* [Your instructions] Word-for-word repetition of the records below is needed, but only from the line holding "Where should I click to: Click the CLAIM" through the final line, with pictures excluded.

START Provided information

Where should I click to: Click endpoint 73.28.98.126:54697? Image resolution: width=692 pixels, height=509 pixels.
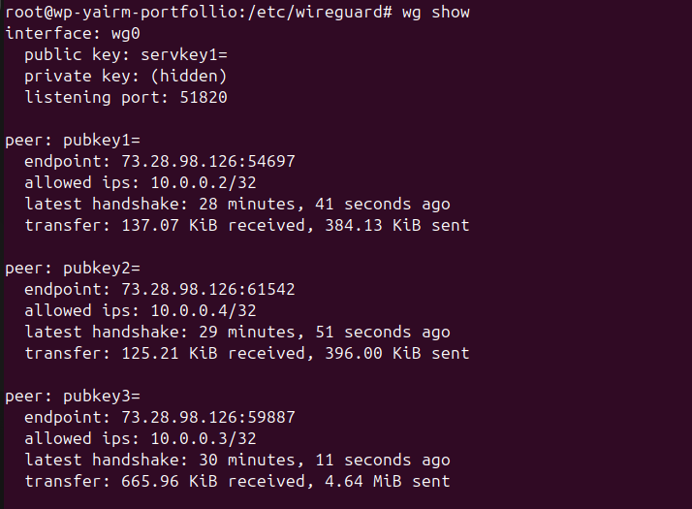tap(208, 162)
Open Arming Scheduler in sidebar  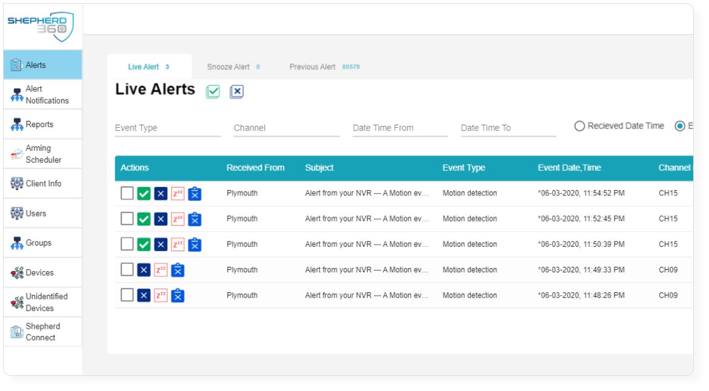(x=42, y=154)
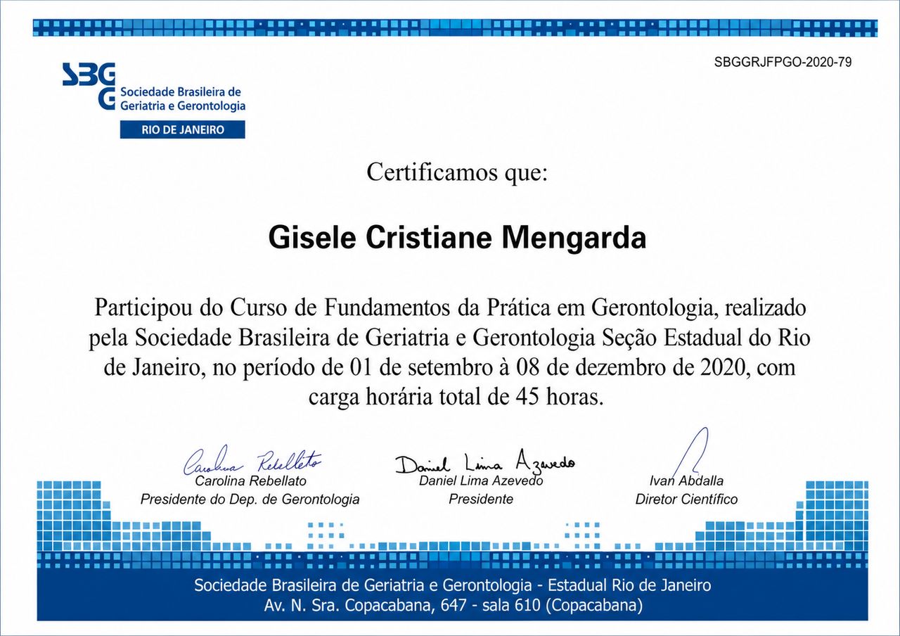Click the 'Presidente do Dep. de Gerontologia' title
Image resolution: width=900 pixels, height=636 pixels.
250,500
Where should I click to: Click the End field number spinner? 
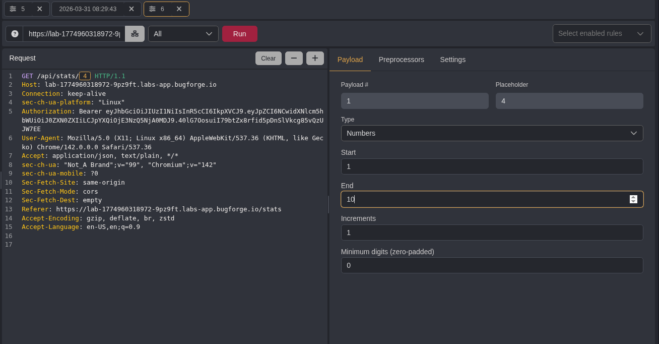633,199
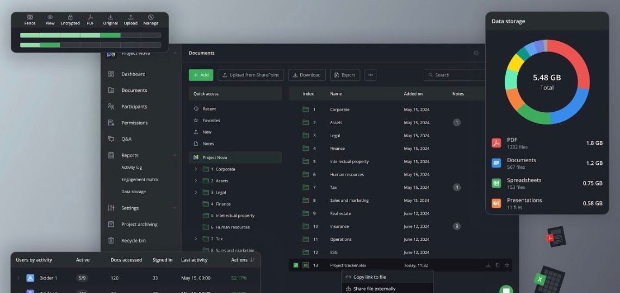Click the Project archiving icon

coord(111,224)
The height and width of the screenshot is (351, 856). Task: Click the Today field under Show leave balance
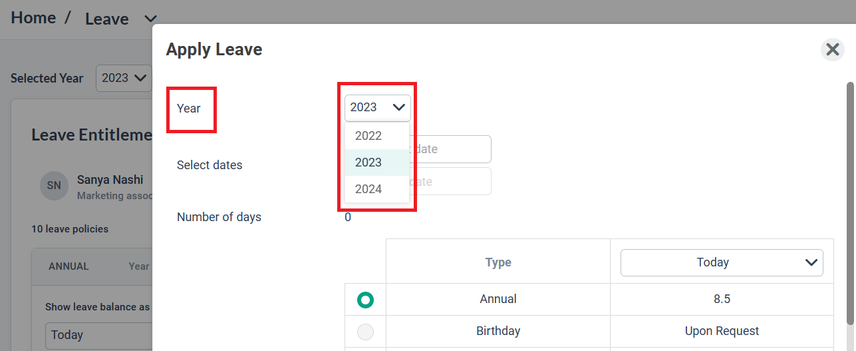[98, 335]
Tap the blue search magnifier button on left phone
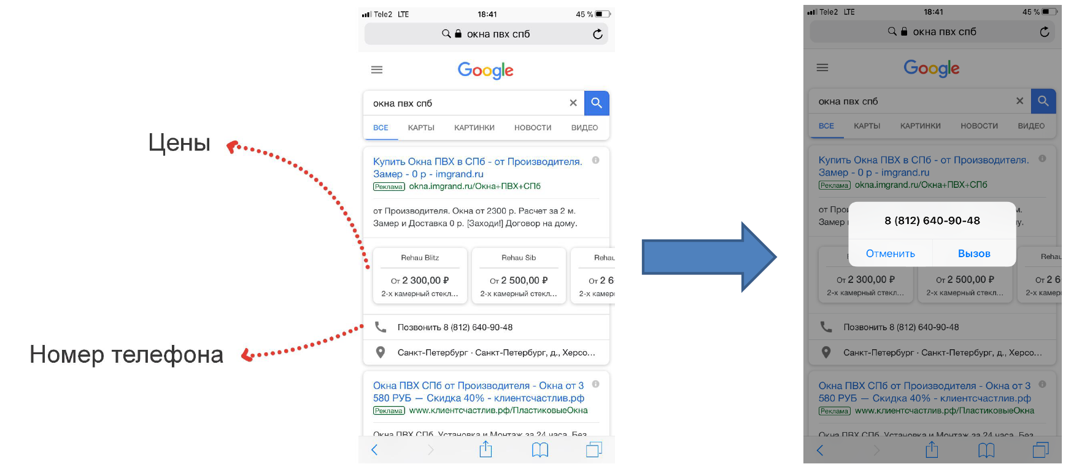 [597, 103]
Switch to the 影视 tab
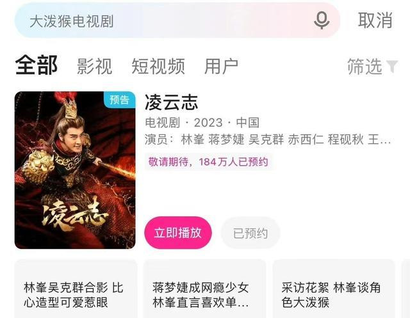The width and height of the screenshot is (410, 318). tap(95, 66)
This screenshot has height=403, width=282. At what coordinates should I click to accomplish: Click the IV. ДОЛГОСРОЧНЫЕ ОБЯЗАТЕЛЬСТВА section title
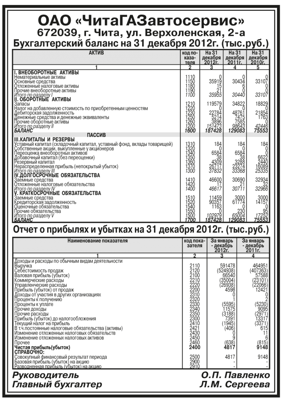coord(56,175)
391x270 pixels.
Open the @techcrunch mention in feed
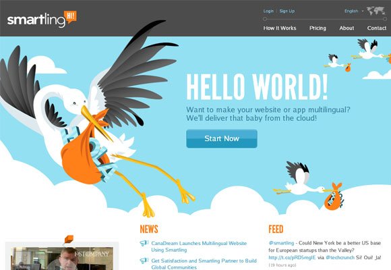click(x=340, y=257)
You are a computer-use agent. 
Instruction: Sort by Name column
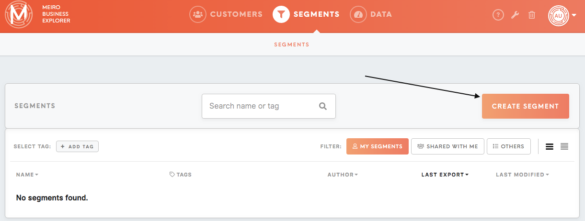point(27,175)
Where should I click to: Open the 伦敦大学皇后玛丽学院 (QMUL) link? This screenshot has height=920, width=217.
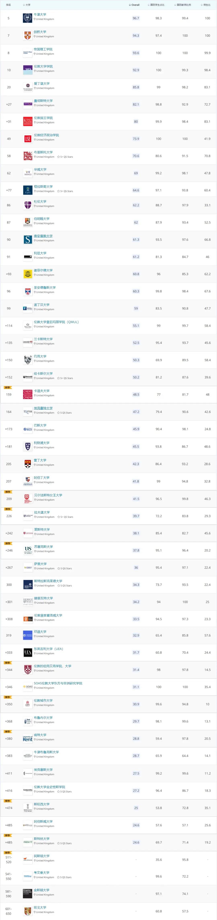click(56, 322)
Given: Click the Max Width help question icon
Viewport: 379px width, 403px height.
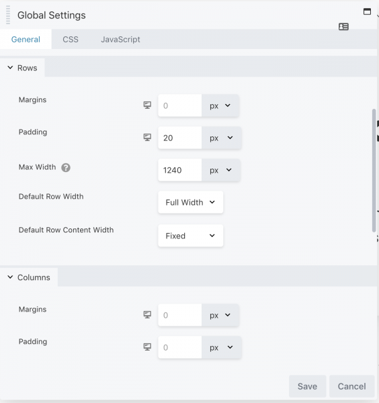Looking at the screenshot, I should (x=66, y=167).
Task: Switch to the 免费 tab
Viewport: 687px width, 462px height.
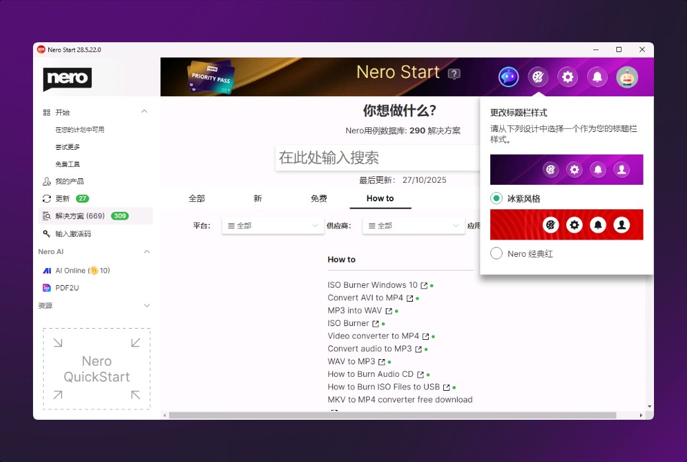Action: (318, 198)
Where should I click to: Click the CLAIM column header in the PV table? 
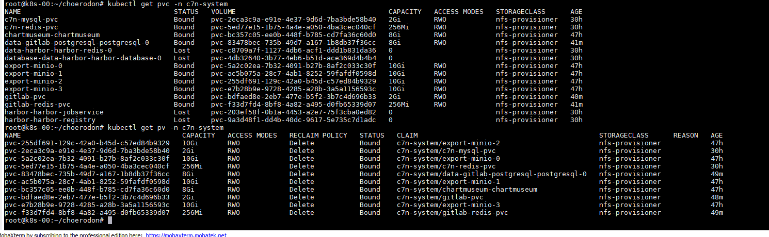[x=407, y=135]
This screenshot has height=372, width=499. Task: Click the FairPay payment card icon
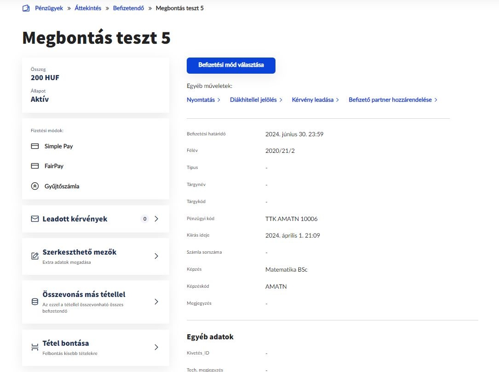coord(35,166)
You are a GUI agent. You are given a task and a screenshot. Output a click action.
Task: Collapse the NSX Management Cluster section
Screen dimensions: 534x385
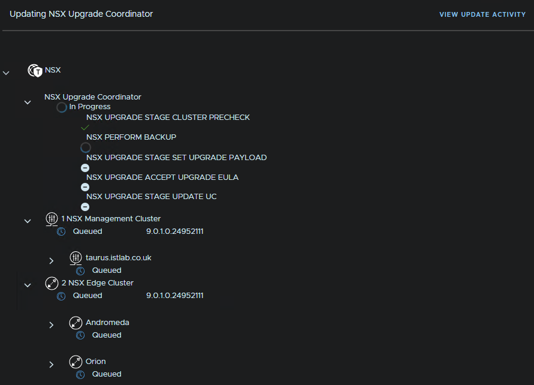[28, 221]
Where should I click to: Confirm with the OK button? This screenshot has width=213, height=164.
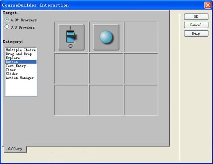point(196,17)
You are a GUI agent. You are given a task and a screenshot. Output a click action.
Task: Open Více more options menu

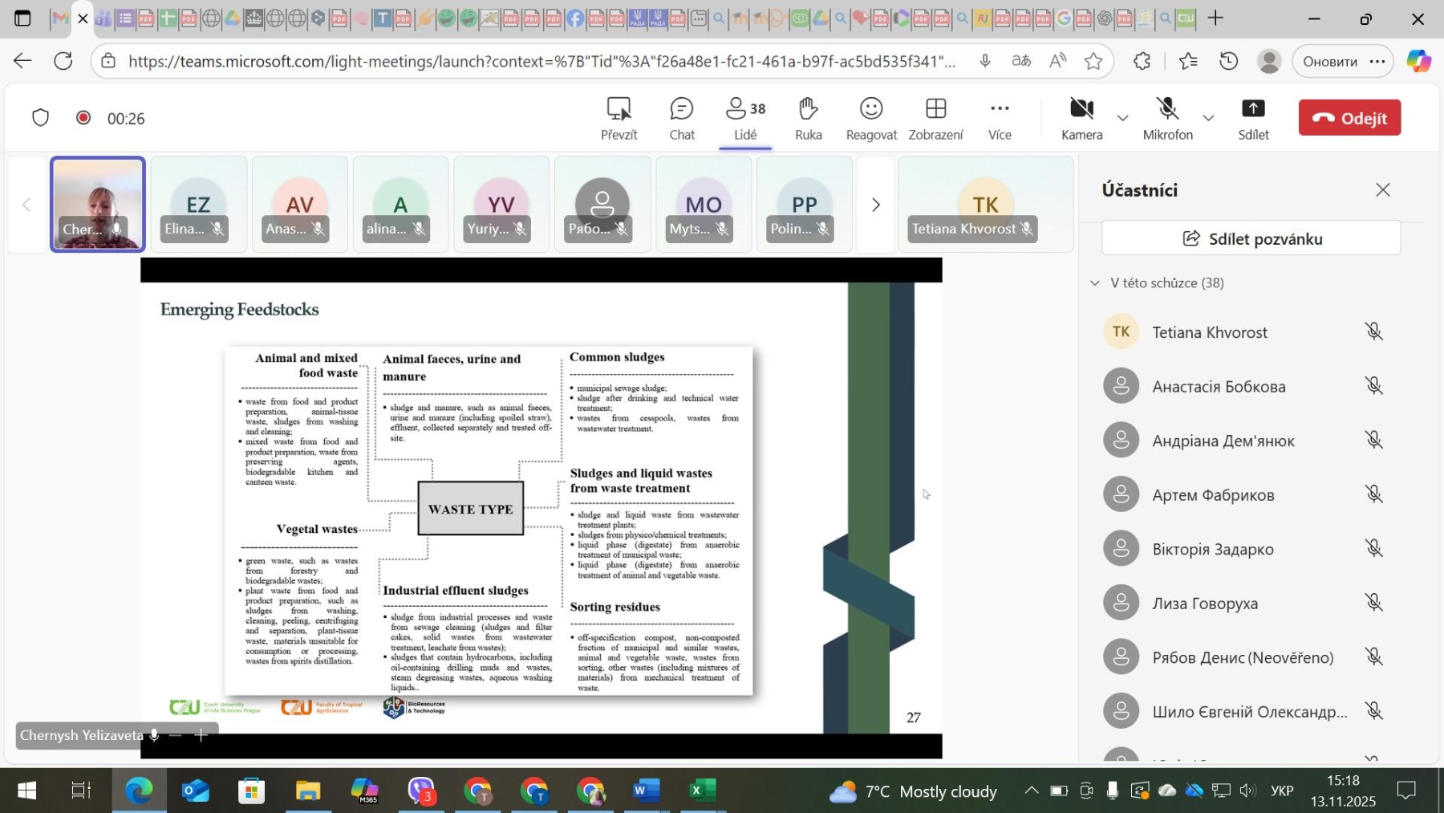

END Provided information

* [Your solution]
Where should I click to: Click the CLAIM column header in the PV table? 
[x=407, y=135]
This screenshot has height=372, width=499. Task: Click the FairPay payment card icon
coord(35,166)
You are a GUI agent. You are given a task and a screenshot. Output a click action.
Task: Collapse the NSX Management Cluster section
Screen dimensions: 534x385
[28, 221]
Where should I click to: Confirm with the OK button? This screenshot has width=213, height=164.
point(196,17)
You are a GUI agent. You are given a task and a screenshot. Output a click action.
Task: Open Více more options menu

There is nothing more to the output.